AIM OF THE EXERCISE
Using the entries below, output each line exactly from the first through the one that contains "Screen dimensions: 1568x743".

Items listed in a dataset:

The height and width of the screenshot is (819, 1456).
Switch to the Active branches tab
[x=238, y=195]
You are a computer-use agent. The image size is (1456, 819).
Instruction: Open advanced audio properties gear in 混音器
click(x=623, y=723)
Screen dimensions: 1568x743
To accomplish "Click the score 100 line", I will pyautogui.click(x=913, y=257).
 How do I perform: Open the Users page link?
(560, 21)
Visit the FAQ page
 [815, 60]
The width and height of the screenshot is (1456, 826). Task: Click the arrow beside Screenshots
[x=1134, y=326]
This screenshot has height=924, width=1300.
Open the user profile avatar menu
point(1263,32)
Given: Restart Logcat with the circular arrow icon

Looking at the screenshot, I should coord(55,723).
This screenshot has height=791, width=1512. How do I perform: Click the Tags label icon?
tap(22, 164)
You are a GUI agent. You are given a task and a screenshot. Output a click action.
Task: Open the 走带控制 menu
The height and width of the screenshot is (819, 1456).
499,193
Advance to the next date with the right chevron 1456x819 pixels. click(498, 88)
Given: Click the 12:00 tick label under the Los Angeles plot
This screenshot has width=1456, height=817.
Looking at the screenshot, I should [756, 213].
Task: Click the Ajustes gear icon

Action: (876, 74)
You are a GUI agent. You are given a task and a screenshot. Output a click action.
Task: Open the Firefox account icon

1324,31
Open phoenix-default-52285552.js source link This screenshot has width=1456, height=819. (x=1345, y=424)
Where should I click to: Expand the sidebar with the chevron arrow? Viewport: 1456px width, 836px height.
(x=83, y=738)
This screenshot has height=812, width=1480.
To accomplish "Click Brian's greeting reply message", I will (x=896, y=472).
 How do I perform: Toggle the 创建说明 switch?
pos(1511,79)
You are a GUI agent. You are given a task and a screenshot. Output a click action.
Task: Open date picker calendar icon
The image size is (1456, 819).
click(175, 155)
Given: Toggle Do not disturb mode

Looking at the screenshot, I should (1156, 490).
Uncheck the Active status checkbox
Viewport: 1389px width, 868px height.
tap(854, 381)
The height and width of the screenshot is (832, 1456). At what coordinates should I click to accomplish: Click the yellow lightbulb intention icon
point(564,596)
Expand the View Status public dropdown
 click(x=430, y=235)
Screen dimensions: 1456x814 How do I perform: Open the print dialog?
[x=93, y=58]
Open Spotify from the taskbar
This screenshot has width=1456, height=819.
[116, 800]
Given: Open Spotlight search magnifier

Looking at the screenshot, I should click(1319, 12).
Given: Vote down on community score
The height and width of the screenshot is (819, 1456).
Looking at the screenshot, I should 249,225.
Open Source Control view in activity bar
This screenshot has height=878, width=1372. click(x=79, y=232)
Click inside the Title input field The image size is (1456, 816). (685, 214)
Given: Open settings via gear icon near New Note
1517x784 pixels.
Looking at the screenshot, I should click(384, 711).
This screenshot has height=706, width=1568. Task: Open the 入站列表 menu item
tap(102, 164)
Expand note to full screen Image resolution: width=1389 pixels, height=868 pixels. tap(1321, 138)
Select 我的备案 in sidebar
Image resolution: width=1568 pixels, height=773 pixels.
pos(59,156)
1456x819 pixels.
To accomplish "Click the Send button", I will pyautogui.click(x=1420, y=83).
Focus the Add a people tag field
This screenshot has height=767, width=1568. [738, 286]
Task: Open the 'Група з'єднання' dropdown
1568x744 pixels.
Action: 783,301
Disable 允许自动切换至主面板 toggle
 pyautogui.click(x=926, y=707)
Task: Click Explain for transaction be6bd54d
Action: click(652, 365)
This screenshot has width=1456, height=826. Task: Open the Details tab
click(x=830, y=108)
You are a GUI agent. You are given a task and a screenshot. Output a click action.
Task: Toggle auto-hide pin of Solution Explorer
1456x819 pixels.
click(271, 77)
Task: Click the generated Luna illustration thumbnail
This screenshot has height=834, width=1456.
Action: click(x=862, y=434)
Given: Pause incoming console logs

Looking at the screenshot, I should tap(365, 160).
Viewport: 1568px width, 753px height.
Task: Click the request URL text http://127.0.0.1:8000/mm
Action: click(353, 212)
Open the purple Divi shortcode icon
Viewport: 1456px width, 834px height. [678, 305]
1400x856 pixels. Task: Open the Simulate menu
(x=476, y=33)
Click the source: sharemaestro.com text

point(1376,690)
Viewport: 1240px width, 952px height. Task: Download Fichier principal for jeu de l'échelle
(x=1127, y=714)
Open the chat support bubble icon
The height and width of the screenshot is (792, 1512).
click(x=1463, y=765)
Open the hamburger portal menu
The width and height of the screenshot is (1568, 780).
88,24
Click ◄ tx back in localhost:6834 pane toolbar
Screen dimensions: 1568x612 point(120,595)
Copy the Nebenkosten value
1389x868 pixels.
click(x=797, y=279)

RESULT OF THE TASK
The height and width of the screenshot is (819, 1456).
Switch to the Active branches tab
[x=238, y=195]
You are a computer-use agent. The image size is (1456, 819).
Instruction: Open advanced audio properties gear in 混音器
click(x=623, y=723)
Screen dimensions: 1568x743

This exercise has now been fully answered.